The ATO’s Tax Avoidance Taskforce – Trusts (“the Taskforce”) takes compliance action against taxpayers involved in tax avoidance or evasion using trusts. This is a multi-agency taskforce that includes the AFP, AUSTRAC, ASIC, CDPP, and ACIC, amongst others.
The Taskforce targets higher risk trust arrangements in privately owned and wealthy groups, focusing on the risks presented by lodgment of trust tax returns, complex distributions, trust and taxable income mismatches, unidentified beneficiaries, cross border and international risks, and tax avoidance and evasion.
What attracts the attention of the Taskforce?
The ATO provides insights into the scenarios that attract their attention.
Circular trust distributions
The ATO states that a circular trust distribution exists “where a trust (the first trust) makes a distribution to a second trust. Then all or part of that distribution goes back to the first trust as a distribution from either the second or another trust.”
The Taskforce seeks to ensure that the trustees have complied with their obligations to trustee beneficiary non-disclosure tax.
Differences between distributable and net income
The Taskforce focuses on tax-preferred beneficiaries, including private companies, where their distributable income is significantly less than the net income.
This behaviour will not always be considered tax avoidance, and situations that attract the attention of the Taskforce include where steps have been taken to create or increase the difference between distributable and net income, or to include the tax-preferred entity as a beneficiary.
Distributions to complying superannuation funds
The Taskforce focuses on distributions from trusts to complying superannuation funds, including self-managed super funds (SMSFs). Situations where attention will be raised include where a complying superannuation fund receives income distributions from a trust, where the distributions result from:
- The exercise of a discretion of the trustee.
- A fixed entitlement that was not acquired on arm’s length terms.
Distributions to tax-preferred beneficiaries
The Taskforce focuses on distributions to tax-preferred beneficiaries that may have been used by trustees to attempt to reduce the amount of tax paid on the trust’s net income. Tax-preferred beneficiaries include tax-exempt entities and entities that pay lower rates of tax, amongst others.
Situations that attract attention include where a tax-preferred beneficiary becomes entitled to an amount that is favourably taxed because of their characteristics, or steps that were taken to change the character of the trust income to influence favourable taxation.
Family trust distributions tax
Situations that will attract attention include where a trust that has a family trust election in place (family trust) is distributing outside their family group.

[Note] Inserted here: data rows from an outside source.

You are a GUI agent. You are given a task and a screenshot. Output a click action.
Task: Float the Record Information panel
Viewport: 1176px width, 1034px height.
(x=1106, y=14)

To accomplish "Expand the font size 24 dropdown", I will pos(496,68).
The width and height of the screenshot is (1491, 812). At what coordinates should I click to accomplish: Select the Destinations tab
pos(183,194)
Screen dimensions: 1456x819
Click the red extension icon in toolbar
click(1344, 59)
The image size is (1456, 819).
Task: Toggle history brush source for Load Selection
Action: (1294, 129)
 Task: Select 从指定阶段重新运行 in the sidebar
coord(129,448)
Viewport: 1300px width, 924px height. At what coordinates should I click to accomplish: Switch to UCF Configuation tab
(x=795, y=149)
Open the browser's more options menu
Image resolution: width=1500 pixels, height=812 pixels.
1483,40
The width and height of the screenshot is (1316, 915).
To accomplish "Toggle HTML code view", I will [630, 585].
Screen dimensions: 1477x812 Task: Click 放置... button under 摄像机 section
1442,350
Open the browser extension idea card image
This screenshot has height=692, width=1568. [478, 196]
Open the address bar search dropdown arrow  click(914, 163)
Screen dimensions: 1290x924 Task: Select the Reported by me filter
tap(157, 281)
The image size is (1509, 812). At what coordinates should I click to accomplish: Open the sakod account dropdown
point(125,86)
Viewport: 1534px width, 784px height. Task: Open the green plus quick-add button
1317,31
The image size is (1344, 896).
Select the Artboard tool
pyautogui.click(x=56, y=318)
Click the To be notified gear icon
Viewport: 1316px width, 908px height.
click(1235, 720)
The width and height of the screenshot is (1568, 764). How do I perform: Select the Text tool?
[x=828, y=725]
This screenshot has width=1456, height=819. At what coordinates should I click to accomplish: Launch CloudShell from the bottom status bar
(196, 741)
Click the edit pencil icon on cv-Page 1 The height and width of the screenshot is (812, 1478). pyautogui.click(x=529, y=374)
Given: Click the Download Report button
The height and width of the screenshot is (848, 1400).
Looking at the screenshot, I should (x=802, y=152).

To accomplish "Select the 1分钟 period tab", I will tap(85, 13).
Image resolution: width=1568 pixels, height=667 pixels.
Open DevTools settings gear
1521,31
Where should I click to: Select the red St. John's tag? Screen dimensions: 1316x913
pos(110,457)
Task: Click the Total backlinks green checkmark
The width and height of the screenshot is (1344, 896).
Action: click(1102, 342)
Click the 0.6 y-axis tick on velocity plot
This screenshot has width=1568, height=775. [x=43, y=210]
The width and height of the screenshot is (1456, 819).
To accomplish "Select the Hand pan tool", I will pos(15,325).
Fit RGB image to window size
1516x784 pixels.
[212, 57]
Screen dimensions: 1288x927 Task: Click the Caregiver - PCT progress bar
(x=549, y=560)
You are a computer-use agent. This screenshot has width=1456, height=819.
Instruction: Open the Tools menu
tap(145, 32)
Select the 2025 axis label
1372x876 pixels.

Income recharacterisation arrangements
The focus is on trusts where revenue activities are mischaracterised or transactions are undertaken for the dominant purpose of changing the character of trust income in order to achieve lower rates of tax, or to obtain access to benefits or concessions not ordinarily available to trusts.
One example is using special purpose trusts to re-characterise ordinary income as discountable capital gains.
Loss trust moved into group
Trusts with significant revenue or capital losses that have recently been moved into a group attract the attention of the Taskforce. In these situations, entities within the new group may attempt to take advantage by distributing capital gains to the capital loss trust.
The Taskforce focuses on non-lodgment of trust and beneficiary tax returns. If a trust has derived income, it will have to lodge a return, irrespective of the amount of income, unless exempted by the Commissioner.
Non-residents’ capital gains
The Taskforce focuses on trust capital gains of trusts that are attributed to a foreign resident beneficiary’s interest in the trust that have not been assessed to the trustee. In these situations, there is a higher risk that tax was avoided.
Potential reimbursement agreements
The Taskforce focuses on arrangements that may constitute reimbursement agreements, involving making distributions to lower taxed beneficiaries while the economic benefits are directed to another entity. The other entity is often a controller of a privately owned group, close relatives of the controller or an entity within such a group. These arrangements may be entered into to avoid tax obligations.
The Taskforce focuses on arrangements involving private companies acquiring units in a unit trust. Concern arises if the cost of the units is more than what would have been paid had the parties been dealing at arm’s length.
Value extraction and corpus distributions
Capital distributions, or entitlement to corpus, may involve extracting value from a trust in a non-assessable form. Situations that attract attention include where corpus entitlement is satisfied by an unrealised capital gain, and where the trustee has borrowed money to satisfy the corpus entitlement and is claiming deductions for the loan interest.
The ATO has a specialised multi-agency taskforce in place to combat tax avoidance and evasion using trusts. While trusts may use complex arrangements and structures to avoid their tax obligations, the ATO has made it clear that it is aware of and specifically targeting such scenarios, with a focus on higher risk trust arrangements in privately owned and wealthy groups.